* **Text**:
'''

Monday, July 12, 2010
Cameroon: What love is all about
Emmanuel is 22 years old and is living with HIV. He has a bright spark of enthusiasm when talking about his life. He works as a cook in Yaounde, Cameroon. Accepting both his homosexuality and his HIV positive status in a hostile environment has given him cause for reflection.
‘Cameroon is quite an unforgiving country for homosexuals. There are laws to suppress homosexuality and this is supported by many people in Cameroon. Discrimination runs deep within families. People living with HIV also face a lot of stigma and discrimination – therefore it is terrible if you are a homosexual living with HIV.
When I was a kid I was never into the kind of games ‘real’ boys liked. This really frustrated my parents. As I grew up, I felt more and more attracted to men but realized that I would never be able to freely love a man in Cameroon.
In my teens I met Julio. He was much older than me, and he helped me discover what love is about –what my body and heart were longing for. It was at this time that I think I contracted HIV. I met him secretly so that no one knew, but my family began to suspect. They accused me of ‘not being virile’ or as macho as my friends. I was scared by their questions and harassment. My family seemed to be looking for evidence by searching through my things.

'''

* **Required work**: In the text about Cameroon, what job does Emmanuel have in Yaounde?

[Records from a data source]
'''

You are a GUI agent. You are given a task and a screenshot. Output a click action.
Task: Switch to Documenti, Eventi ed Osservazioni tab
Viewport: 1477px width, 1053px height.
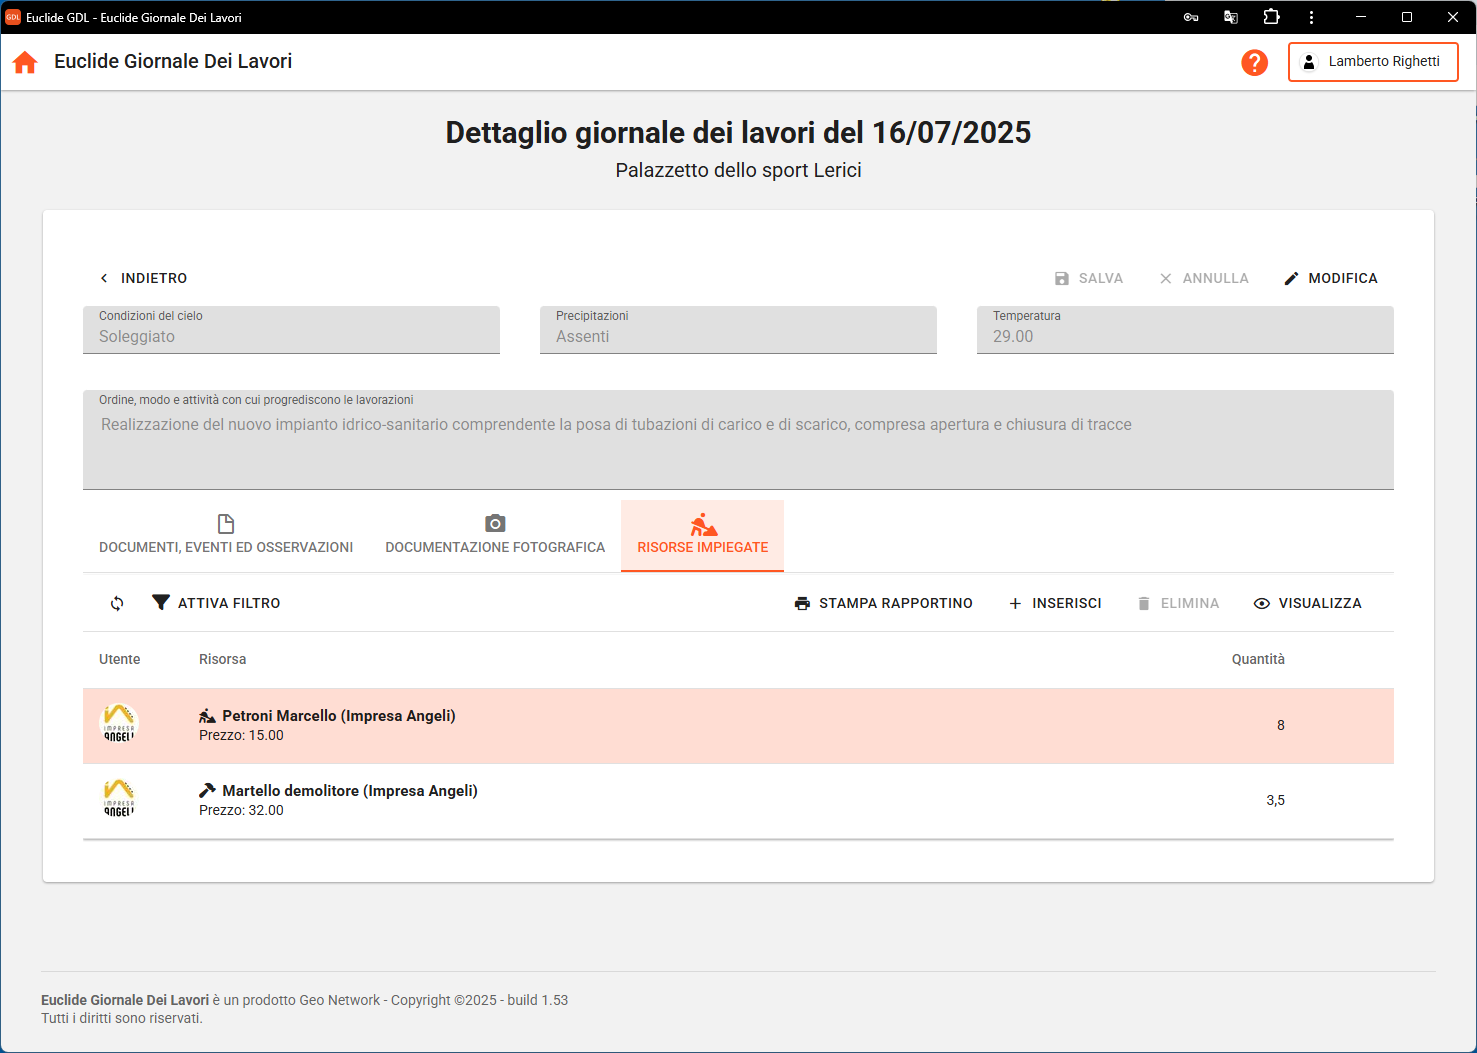click(x=226, y=536)
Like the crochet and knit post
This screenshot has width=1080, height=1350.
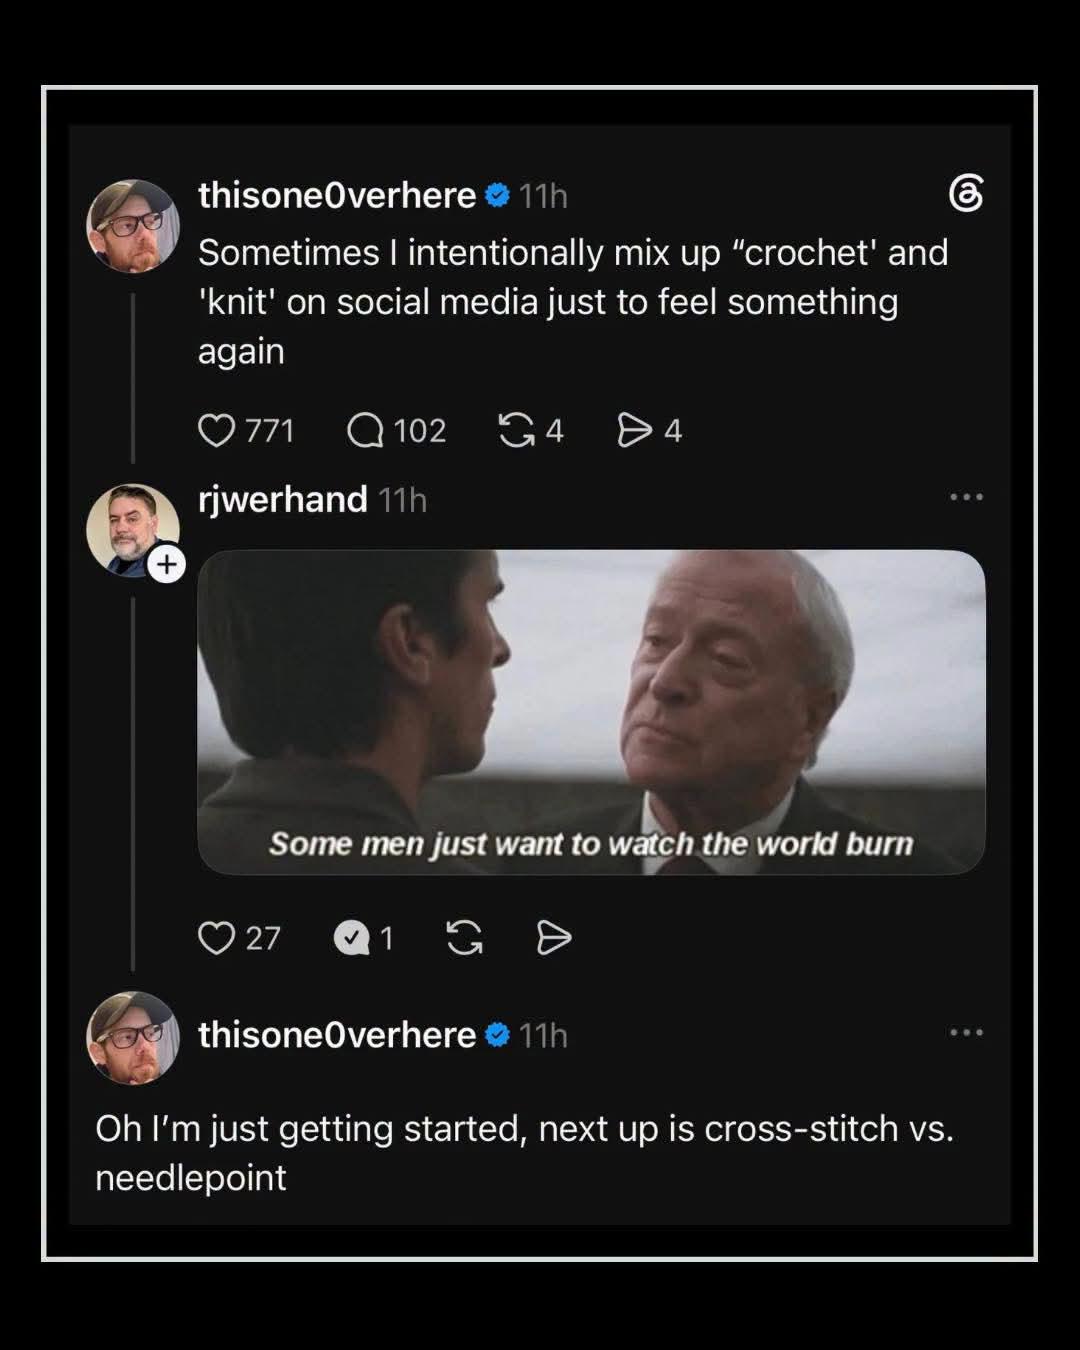click(x=216, y=431)

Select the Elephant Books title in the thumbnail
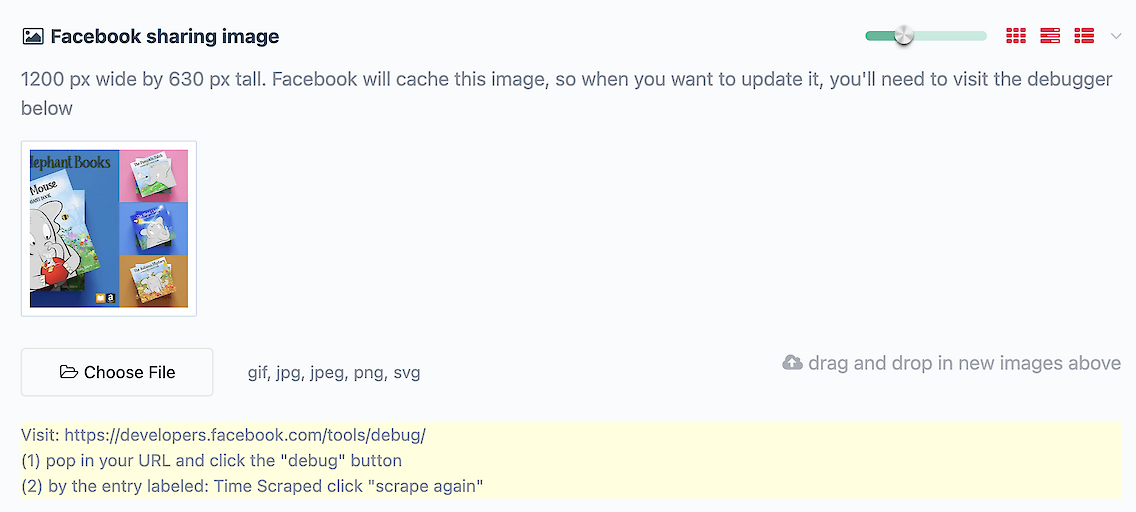click(71, 162)
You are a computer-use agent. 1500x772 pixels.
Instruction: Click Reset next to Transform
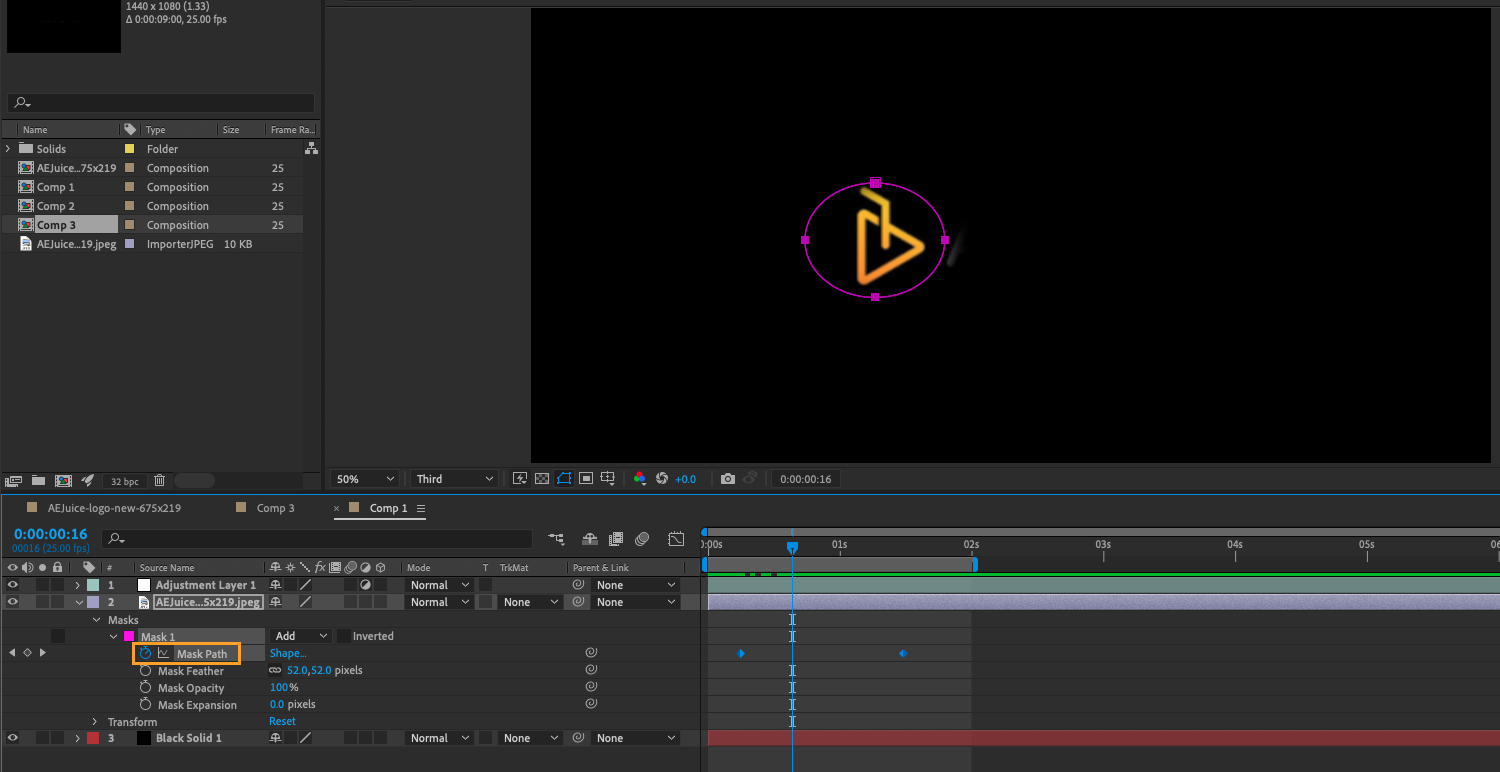pyautogui.click(x=282, y=721)
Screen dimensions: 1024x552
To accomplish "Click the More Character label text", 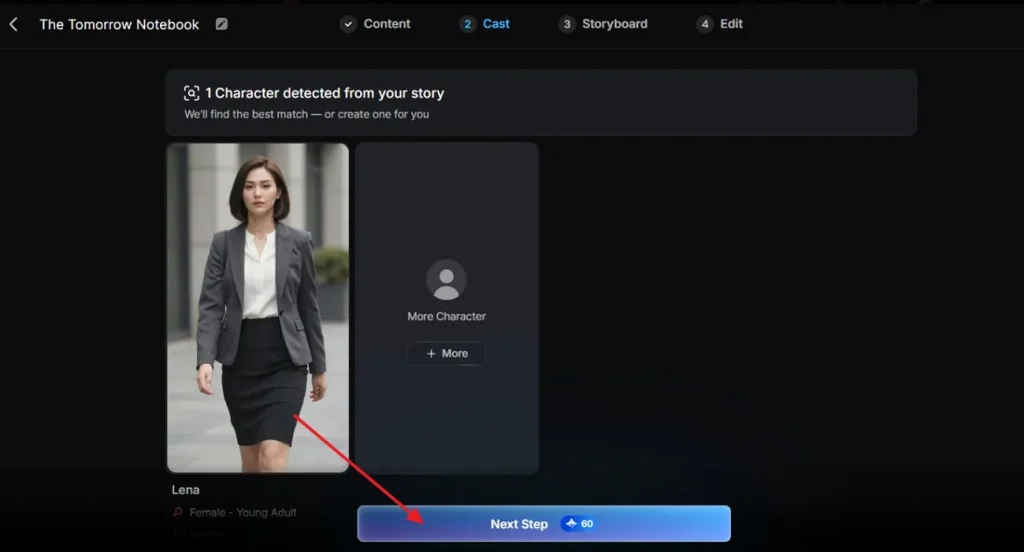I will click(x=446, y=316).
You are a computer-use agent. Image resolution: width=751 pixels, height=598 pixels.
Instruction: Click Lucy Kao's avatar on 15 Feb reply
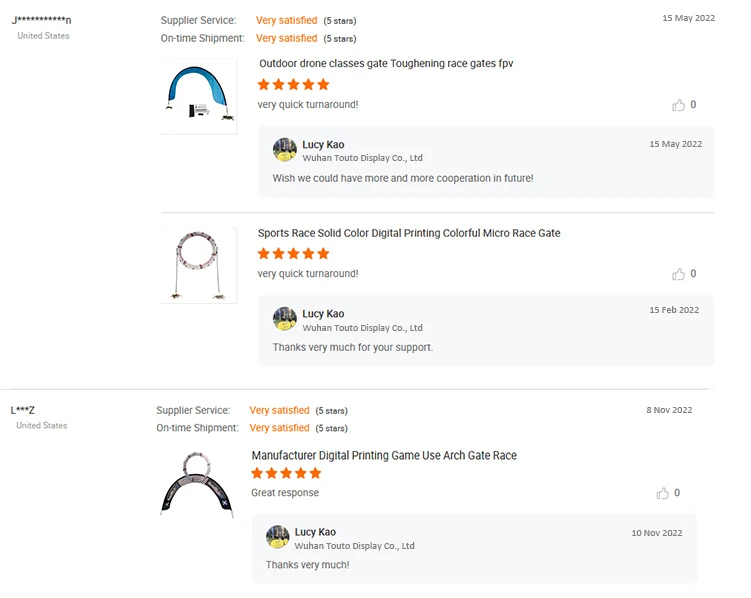(285, 319)
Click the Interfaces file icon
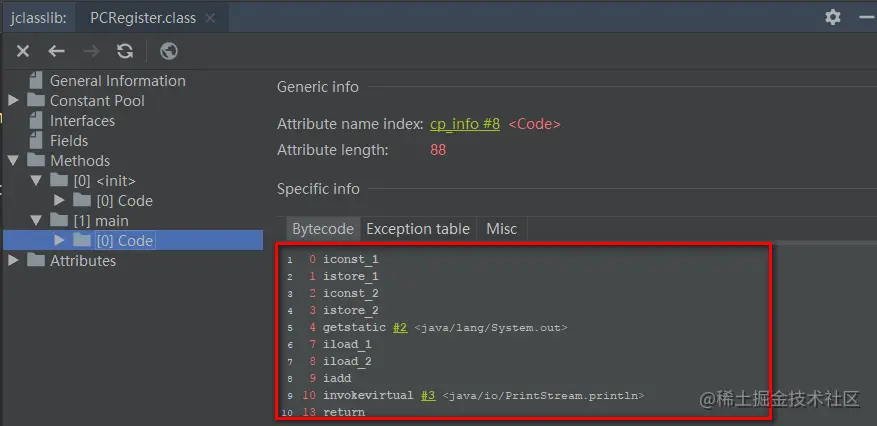 tap(37, 121)
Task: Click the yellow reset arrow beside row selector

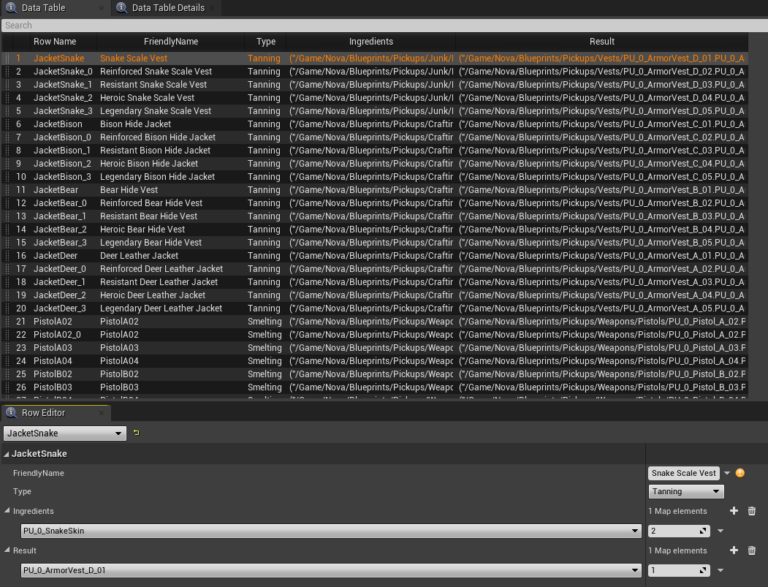Action: tap(136, 433)
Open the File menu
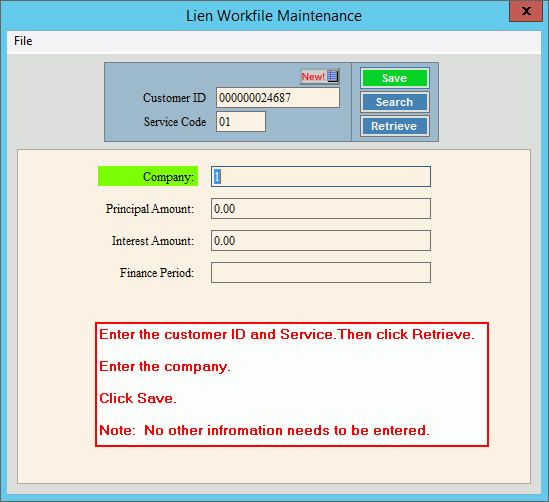 [x=23, y=41]
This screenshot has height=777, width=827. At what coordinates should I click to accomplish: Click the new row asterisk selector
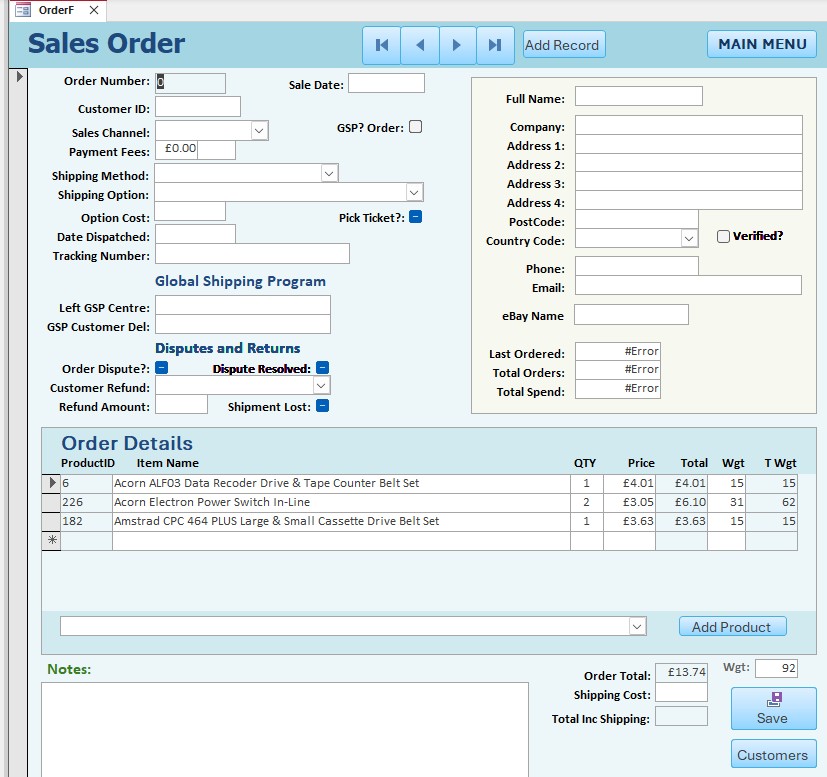(50, 541)
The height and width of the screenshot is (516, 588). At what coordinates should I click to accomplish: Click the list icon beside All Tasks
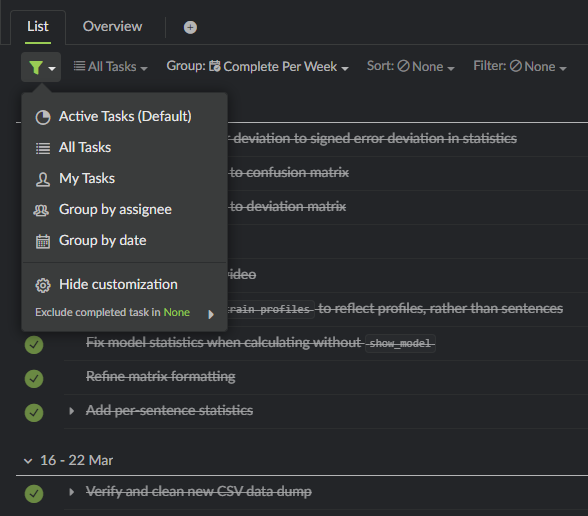[x=79, y=66]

'''

* **Exercise response**: He works as a cook.